> **Brief**:
Every line of the listing should be repeated exactly.

> **Supplied entries**:
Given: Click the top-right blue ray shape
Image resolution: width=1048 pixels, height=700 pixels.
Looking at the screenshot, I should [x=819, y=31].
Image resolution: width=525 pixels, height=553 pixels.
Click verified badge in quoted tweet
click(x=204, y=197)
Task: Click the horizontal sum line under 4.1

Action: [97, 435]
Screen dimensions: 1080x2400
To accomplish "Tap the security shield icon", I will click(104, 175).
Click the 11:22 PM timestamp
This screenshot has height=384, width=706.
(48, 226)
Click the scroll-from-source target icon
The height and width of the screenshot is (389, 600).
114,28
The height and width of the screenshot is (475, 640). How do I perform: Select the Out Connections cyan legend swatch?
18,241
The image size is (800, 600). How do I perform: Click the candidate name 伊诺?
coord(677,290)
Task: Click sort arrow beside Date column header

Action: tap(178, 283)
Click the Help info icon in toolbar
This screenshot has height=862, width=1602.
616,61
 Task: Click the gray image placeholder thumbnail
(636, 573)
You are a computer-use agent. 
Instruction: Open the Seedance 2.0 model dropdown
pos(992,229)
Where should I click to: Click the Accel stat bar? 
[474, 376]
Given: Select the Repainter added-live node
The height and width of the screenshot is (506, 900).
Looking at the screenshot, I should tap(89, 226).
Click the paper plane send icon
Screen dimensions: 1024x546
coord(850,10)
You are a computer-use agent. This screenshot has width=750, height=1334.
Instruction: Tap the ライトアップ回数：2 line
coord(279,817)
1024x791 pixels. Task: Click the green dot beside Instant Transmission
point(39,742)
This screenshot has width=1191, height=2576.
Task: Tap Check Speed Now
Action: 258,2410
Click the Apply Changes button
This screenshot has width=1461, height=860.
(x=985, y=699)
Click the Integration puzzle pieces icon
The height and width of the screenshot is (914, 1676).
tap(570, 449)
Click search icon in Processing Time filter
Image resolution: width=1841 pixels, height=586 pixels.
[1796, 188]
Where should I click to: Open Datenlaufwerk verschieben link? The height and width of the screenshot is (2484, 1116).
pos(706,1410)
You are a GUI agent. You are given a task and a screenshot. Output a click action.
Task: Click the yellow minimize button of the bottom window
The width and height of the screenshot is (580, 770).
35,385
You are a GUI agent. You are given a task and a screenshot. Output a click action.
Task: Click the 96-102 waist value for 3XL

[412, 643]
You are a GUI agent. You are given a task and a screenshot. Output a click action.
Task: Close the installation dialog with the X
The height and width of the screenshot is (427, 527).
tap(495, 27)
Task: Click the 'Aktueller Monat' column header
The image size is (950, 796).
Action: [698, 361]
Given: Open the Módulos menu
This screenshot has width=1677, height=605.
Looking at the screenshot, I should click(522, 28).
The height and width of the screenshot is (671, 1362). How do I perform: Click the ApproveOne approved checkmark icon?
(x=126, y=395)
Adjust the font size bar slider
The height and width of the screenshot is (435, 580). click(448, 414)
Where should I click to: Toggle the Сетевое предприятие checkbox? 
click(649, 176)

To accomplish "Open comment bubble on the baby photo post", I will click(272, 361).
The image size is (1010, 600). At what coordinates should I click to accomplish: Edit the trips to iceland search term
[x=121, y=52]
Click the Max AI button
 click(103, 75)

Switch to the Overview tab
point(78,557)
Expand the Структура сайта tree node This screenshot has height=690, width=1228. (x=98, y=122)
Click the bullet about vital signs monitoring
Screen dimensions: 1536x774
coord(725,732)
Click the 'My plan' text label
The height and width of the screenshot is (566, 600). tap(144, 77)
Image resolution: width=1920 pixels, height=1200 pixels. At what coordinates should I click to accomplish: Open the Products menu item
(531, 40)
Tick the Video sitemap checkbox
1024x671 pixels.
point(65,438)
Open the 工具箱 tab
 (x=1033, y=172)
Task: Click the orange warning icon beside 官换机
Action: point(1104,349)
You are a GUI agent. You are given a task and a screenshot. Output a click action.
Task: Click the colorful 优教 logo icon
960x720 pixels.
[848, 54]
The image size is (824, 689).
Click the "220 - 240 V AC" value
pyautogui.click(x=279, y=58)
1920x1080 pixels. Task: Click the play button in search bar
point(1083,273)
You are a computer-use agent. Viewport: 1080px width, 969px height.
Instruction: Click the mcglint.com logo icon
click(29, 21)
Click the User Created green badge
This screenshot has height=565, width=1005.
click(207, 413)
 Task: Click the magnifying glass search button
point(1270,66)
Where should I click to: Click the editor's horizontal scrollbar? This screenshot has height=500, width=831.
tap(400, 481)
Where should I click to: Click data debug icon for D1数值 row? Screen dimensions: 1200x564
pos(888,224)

> **Solution for this problem**:
Given: Click the top-right blue ray shape
Image resolution: width=1048 pixels, height=700 pixels.
Looking at the screenshot, I should [x=819, y=31].
Image resolution: width=525 pixels, height=553 pixels.
Click verified badge in quoted tweet
click(x=204, y=197)
Task: Click the horizontal sum line under 4.1

Action: [97, 435]
Screen dimensions: 1080x2400
To accomplish "Tap the security shield icon", I will click(104, 175).
Click the 11:22 PM timestamp
This screenshot has height=384, width=706.
(48, 226)
Click the scroll-from-source target icon
The height and width of the screenshot is (389, 600).
114,28
The height and width of the screenshot is (475, 640). How do I perform: Select the Out Connections cyan legend swatch?
18,241
The image size is (800, 600). How do I perform: Click the candidate name 伊诺?
coord(677,290)
Task: Click sort arrow beside Date column header

Action: tap(178, 283)
Click the Help info icon in toolbar
This screenshot has height=862, width=1602.
616,61
 Task: Click the gray image placeholder thumbnail
(636, 573)
You are a computer-use agent. 
Instruction: Open the Seedance 2.0 model dropdown
pos(992,229)
Where should I click to: Click the Accel stat bar? 
[474, 376]
Given: Select the Repainter added-live node
The height and width of the screenshot is (506, 900).
Looking at the screenshot, I should tap(89, 226).
Click the paper plane send icon
Screen dimensions: 1024x546
coord(850,10)
You are a computer-use agent. This screenshot has width=750, height=1334.
Instruction: Tap the ライトアップ回数：2 line
coord(279,817)
1024x791 pixels. Task: Click the green dot beside Instant Transmission
point(39,742)
This screenshot has width=1191, height=2576.
Task: Tap Check Speed Now
Action: 258,2410
Click the Apply Changes button
This screenshot has width=1461, height=860.
(x=985, y=699)
Click the Integration puzzle pieces icon
The height and width of the screenshot is (914, 1676).
tap(570, 449)
Click search icon in Processing Time filter
Image resolution: width=1841 pixels, height=586 pixels.
[1796, 188]
Where should I click to: Open Datenlaufwerk verschieben link? The height and width of the screenshot is (2484, 1116).
pos(706,1410)
You are a GUI agent. You are given a task and a screenshot. Output a click action.
Task: Click the yellow minimize button of the bottom window
The width and height of the screenshot is (580, 770).
35,385
You are a GUI agent. You are given a task and a screenshot. Output a click action.
Task: Click the 96-102 waist value for 3XL

[412, 643]
You are a GUI agent. You are given a task and a screenshot. Output a click action.
Task: Close the installation dialog with the X
The height and width of the screenshot is (427, 527).
tap(495, 27)
Task: Click the 'Aktueller Monat' column header
The image size is (950, 796).
Action: [698, 361]
Given: Open the Módulos menu
This screenshot has width=1677, height=605.
Looking at the screenshot, I should click(522, 28).
The height and width of the screenshot is (671, 1362). How do I perform: Click the ApproveOne approved checkmark icon?
(x=126, y=395)
Adjust the font size bar slider
The height and width of the screenshot is (435, 580). click(448, 414)
Where should I click to: Toggle the Сетевое предприятие checkbox? 
click(649, 176)

To accomplish "Open comment bubble on the baby photo post", I will click(272, 361).
The image size is (1010, 600). At what coordinates should I click to accomplish: Edit the trips to iceland search term
[x=121, y=52]
Click the Max AI button
 click(103, 75)

Switch to the Overview tab
point(78,557)
Expand the Структура сайта tree node This screenshot has height=690, width=1228. (x=98, y=122)
Click the bullet about vital signs monitoring
Screen dimensions: 1536x774
coord(725,732)
Click the 'My plan' text label
The height and width of the screenshot is (566, 600). tap(144, 77)
Image resolution: width=1920 pixels, height=1200 pixels. At what coordinates should I click to accomplish: Open the Products menu item
(531, 40)
Tick the Video sitemap checkbox
1024x671 pixels.
point(65,438)
Open the 工具箱 tab
 (x=1033, y=172)
Task: Click the orange warning icon beside 官换机
Action: point(1104,349)
You are a GUI agent. You are given a task and a screenshot. Output a click action.
Task: Click the colorful 优教 logo icon
960x720 pixels.
[848, 54]
The image size is (824, 689).
Click the "220 - 240 V AC" value
pyautogui.click(x=279, y=58)
1920x1080 pixels. Task: Click the play button in search bar
point(1083,273)
You are a computer-use agent. Viewport: 1080px width, 969px height.
Instruction: Click the mcglint.com logo icon
click(29, 21)
Click the User Created green badge
This screenshot has height=565, width=1005.
click(207, 413)
 Task: Click the magnifying glass search button
point(1270,66)
Where should I click to: Click the editor's horizontal scrollbar? This screenshot has height=500, width=831.
tap(400, 481)
Where should I click to: Click data debug icon for D1数值 row? Screen dimensions: 1200x564
pos(888,224)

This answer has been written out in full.